Hargo.co.id GORONTALO – Penahanan terhadap Hendritis Saleh, Kepala Dinas PU Kota Gorontalo berbuntut panjang.
Pasalnya, Ismail Pelu SH kuasa hukum Hendritis Saleh bakal malayangkan gugatan praperadilan terhadap pihak Kejaksaan Negeri Gorontalo yang menahan klienya dalam kasus dugaan tindak pidana korupsi penimbunan terminal Dungingi tersebut.
Kepada Groontalo Post (grup hargo.co.id) Ismail Pellu menilai proses penahanan yang dilakukan oleh Kejari Gorontalo terhadap kliennya, adalah sebuah tindakan yang sangat merugikan kliennya.
Pasalnya, Ismail menemukan sejumlah kejanggalan dalam proses penahanan terhadap kliennya itu.
“Tidak benar jika klien saya (Hendritis-red) tidak bersikap kooperatif, karena dua kali dipanggil, dua kali juga klien saya datang ke kejaksaan negeri Gorontalo,” tegasnya.
Ismail juga menambahkan, saat ditetapkan sebagai tersangka pihaknya sudah melayangkan gugatan praperadilan terkait keputusan yang diambil oleh Kejaksaan Negeri Gorontalo itu.
“Terus terang saya sangat kaget kemarin saat klien saya ditahan oleh Kejari Gorontalo, karena kami sebelumnya telah melayangkan surat gugatan praperadilan terkait penetapan tersangka terhadap klien saya itu,” tambahnya.

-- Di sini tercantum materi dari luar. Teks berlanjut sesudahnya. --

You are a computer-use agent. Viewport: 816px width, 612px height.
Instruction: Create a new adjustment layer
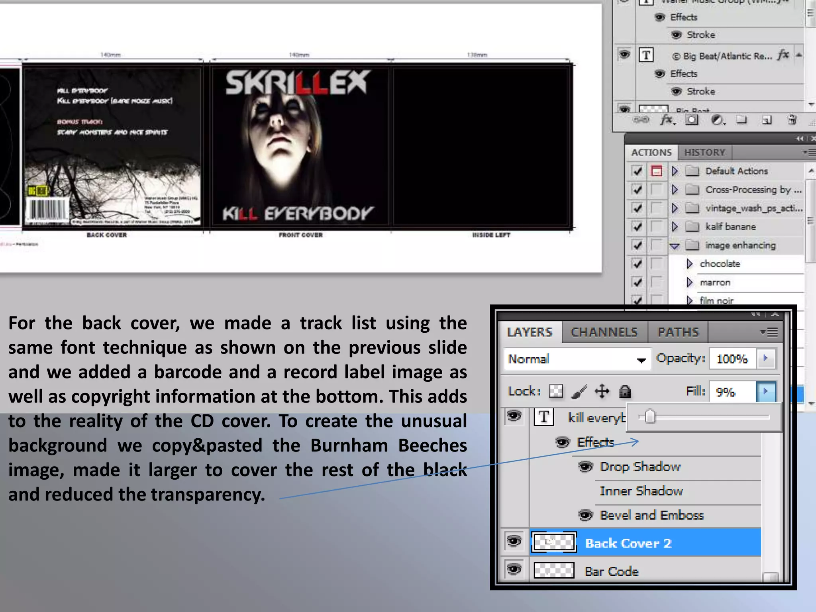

Bukan itu saja, Ismail juga mengatakan, saat menjalani pemeriksaan sebagai tersangka, dirinya sudah sempat meminta agar proses pemeriksaan itu bisa ditunda, karena saat itu, baik Ismail Pellu dan Basri Tomayahu belum bisa mendampingi Hendritis Saleh saat proses pemeriksaan.